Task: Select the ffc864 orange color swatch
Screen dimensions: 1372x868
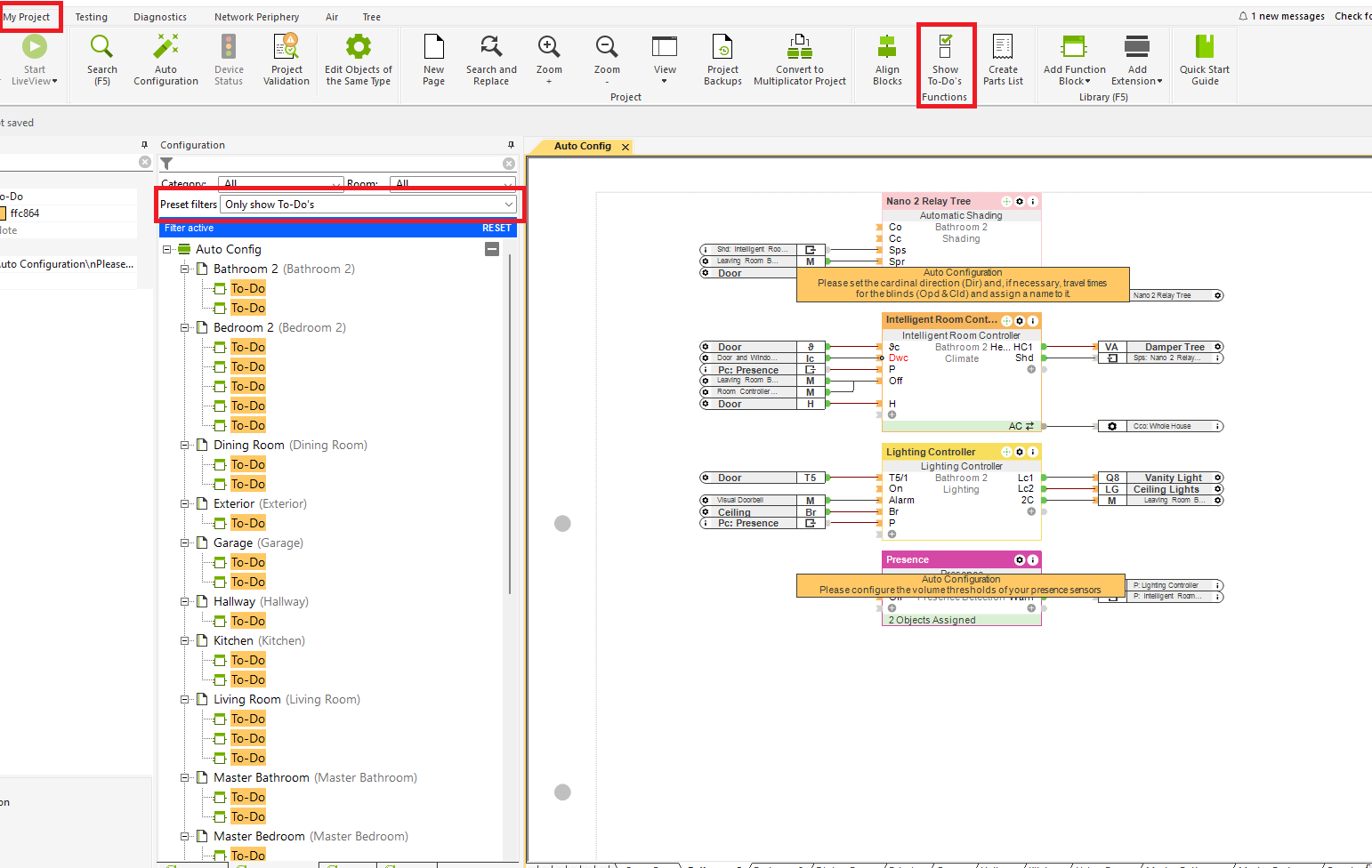Action: (x=3, y=213)
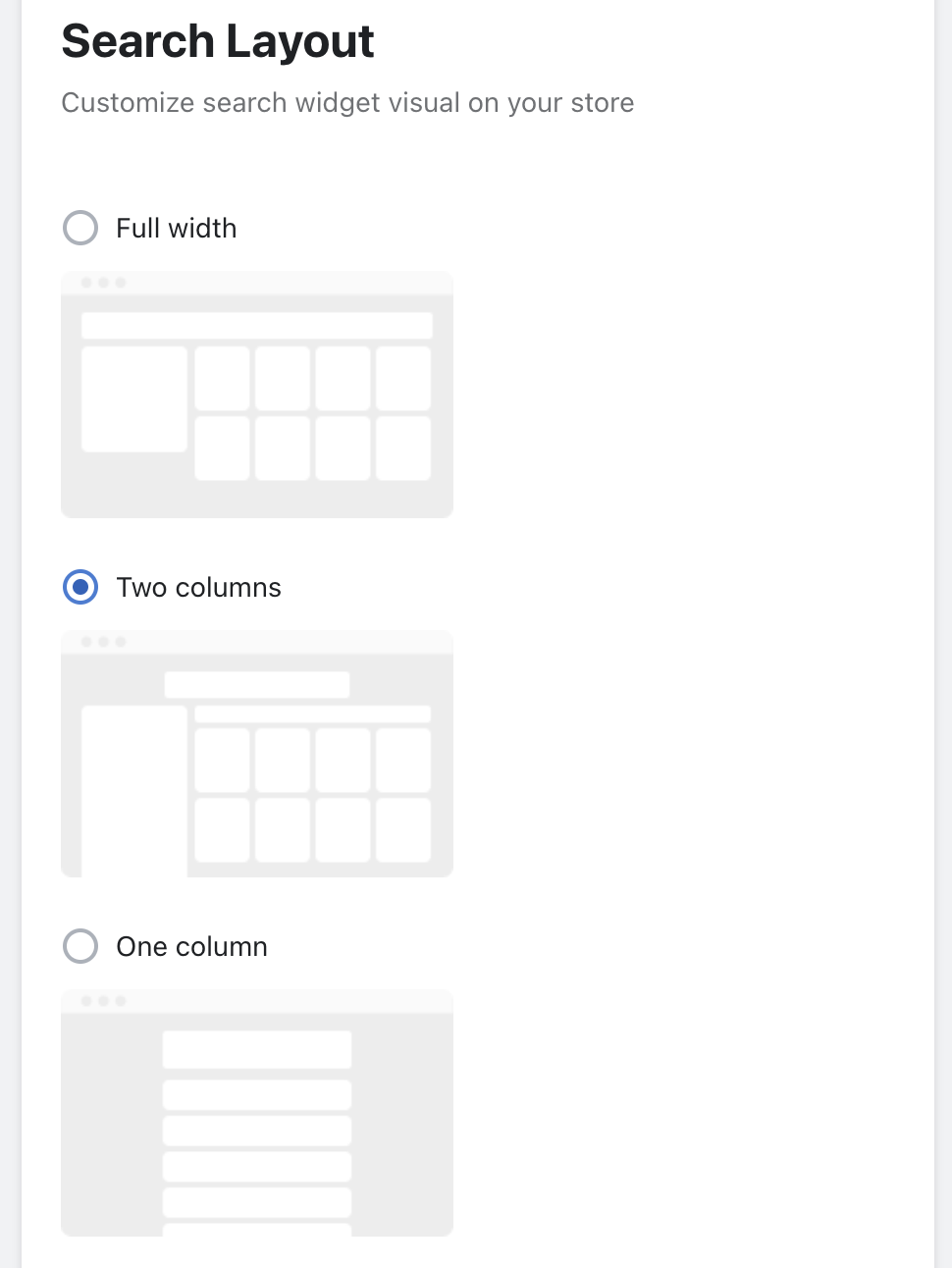Click the 'Full width' label text
This screenshot has height=1268, width=952.
(177, 228)
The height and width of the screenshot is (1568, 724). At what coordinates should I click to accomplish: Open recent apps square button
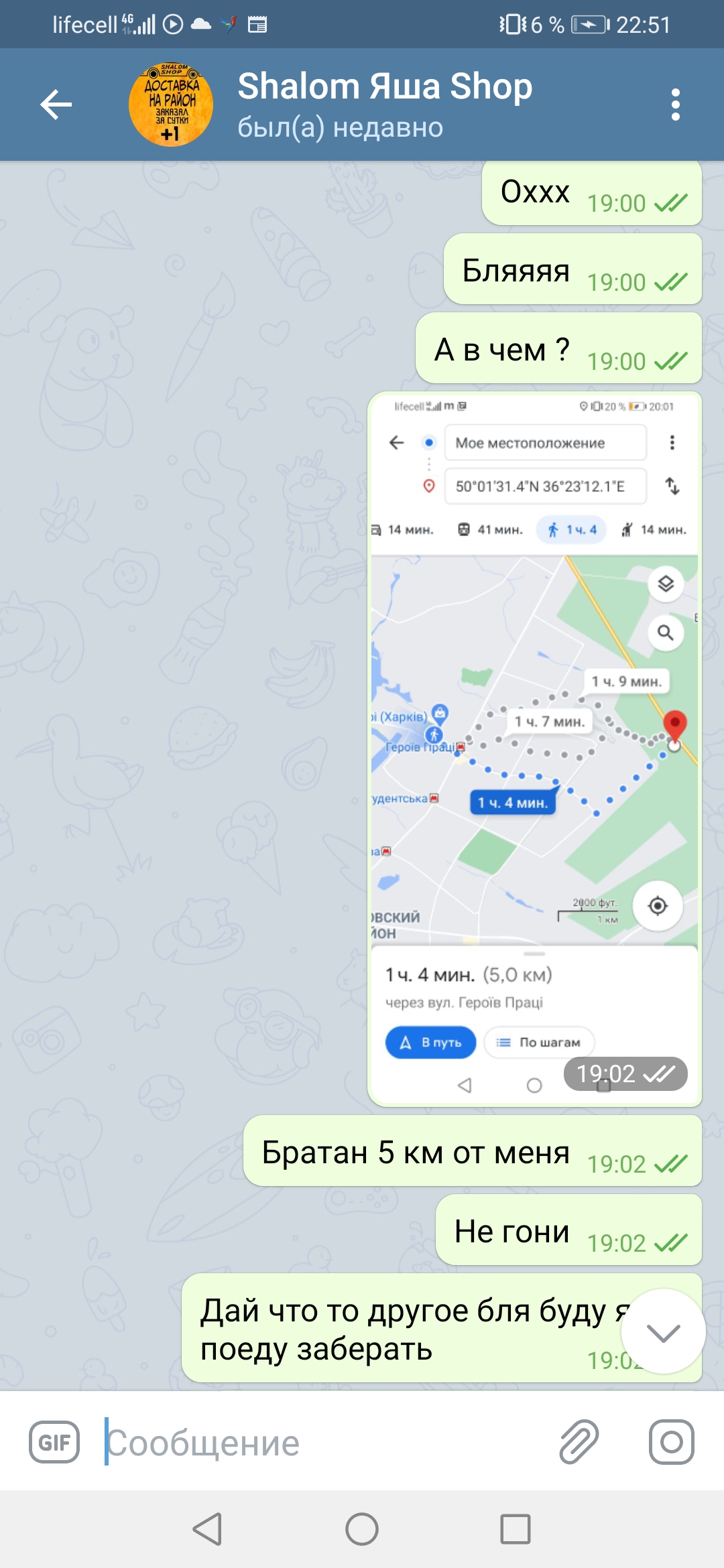click(516, 1529)
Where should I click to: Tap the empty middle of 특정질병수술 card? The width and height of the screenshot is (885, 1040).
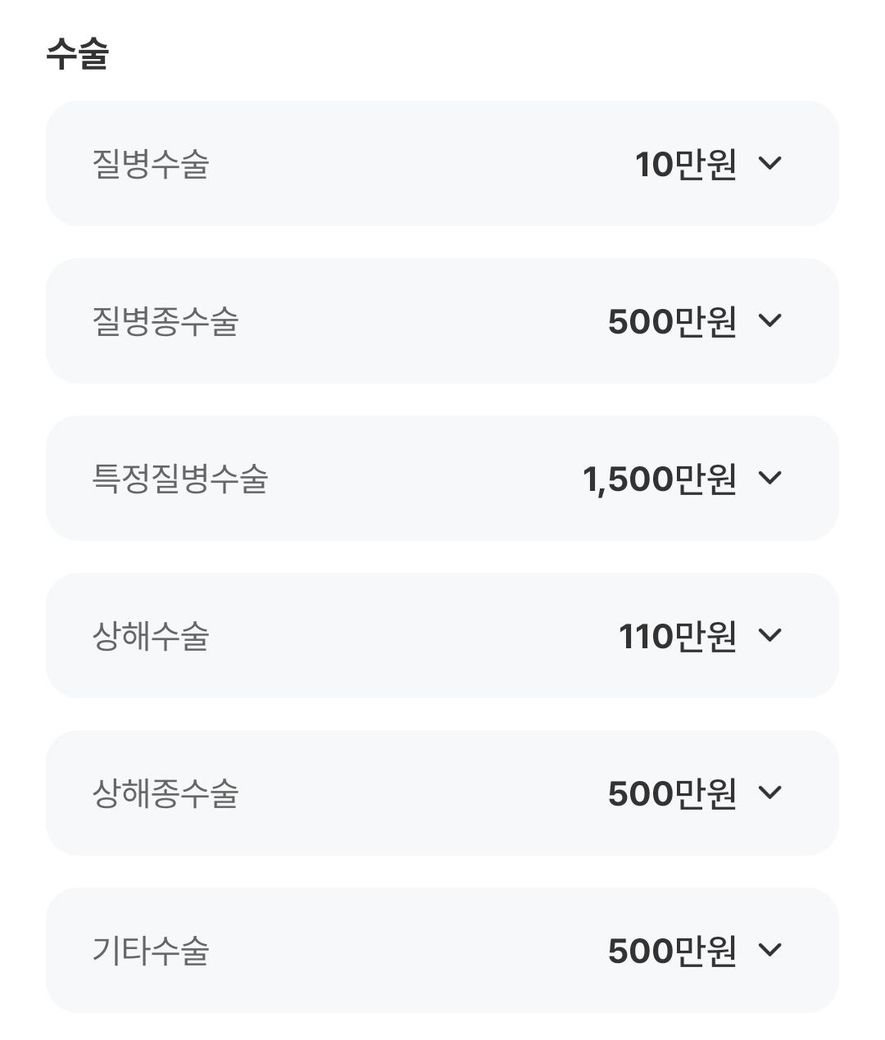[x=425, y=479]
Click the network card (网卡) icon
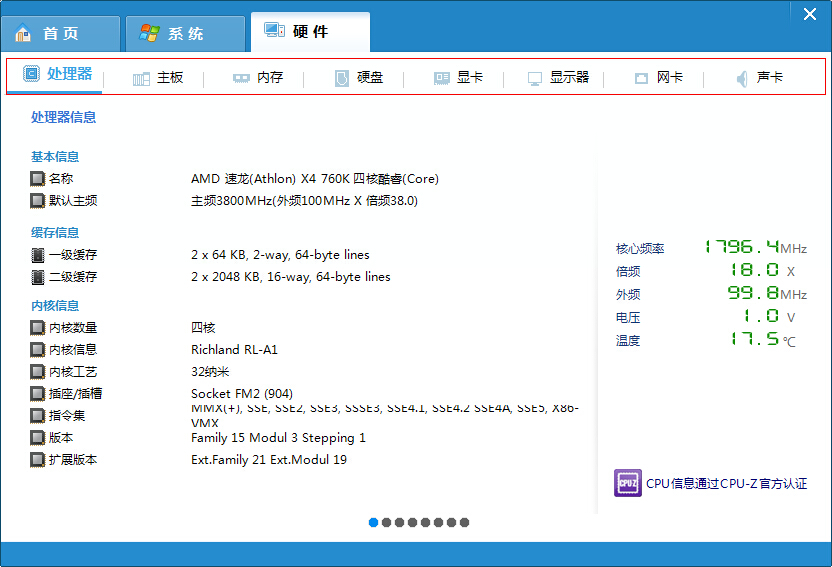This screenshot has width=832, height=567. (x=641, y=78)
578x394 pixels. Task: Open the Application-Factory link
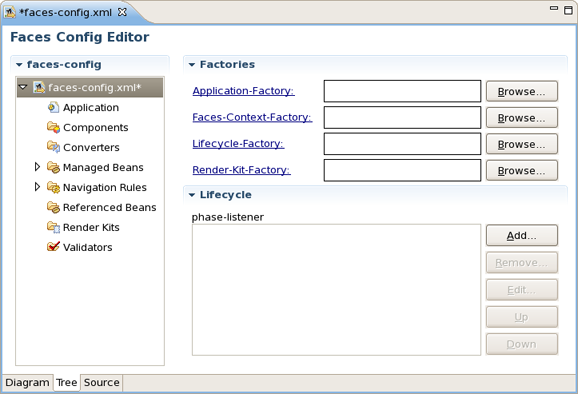[x=243, y=91]
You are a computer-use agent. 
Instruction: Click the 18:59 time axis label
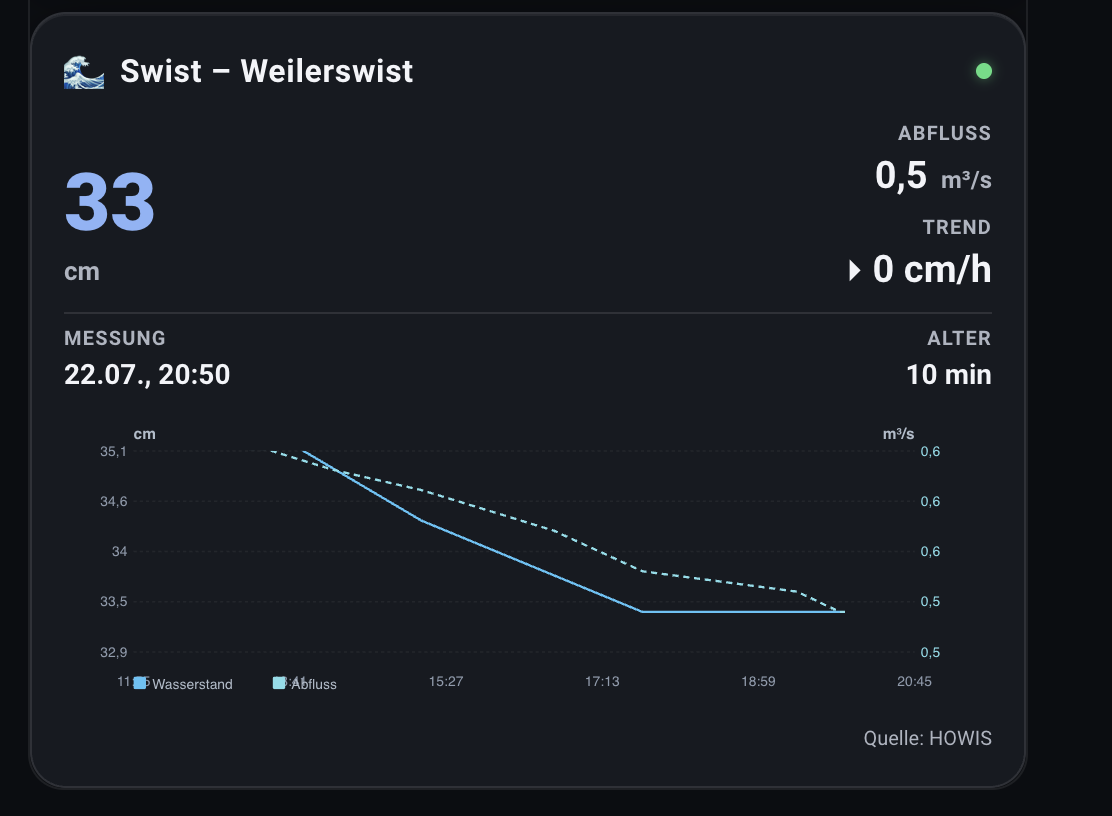758,681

####################

Transcribe the listing exactly, skipping pictures.

Task: Select the ffc864 orange color swatch
Screen dimensions: 1372x868
Action: (x=3, y=213)
Click the 'Full width' label text
This screenshot has height=1268, width=952.
(177, 228)
The height and width of the screenshot is (1568, 724). At what coordinates should I click to accomplish: Open recent apps square button
click(516, 1529)
Where should I click to: Tap the empty middle of 특정질병수술 card? The width and height of the screenshot is (885, 1040).
[x=425, y=479]
Click the network card (网卡) icon
This screenshot has width=832, height=567. (x=641, y=78)
578x394 pixels. Task: Open the Application-Factory link
[x=243, y=91]
You are a computer-use agent. 
Instruction: Click the 18:59 time axis label
758,681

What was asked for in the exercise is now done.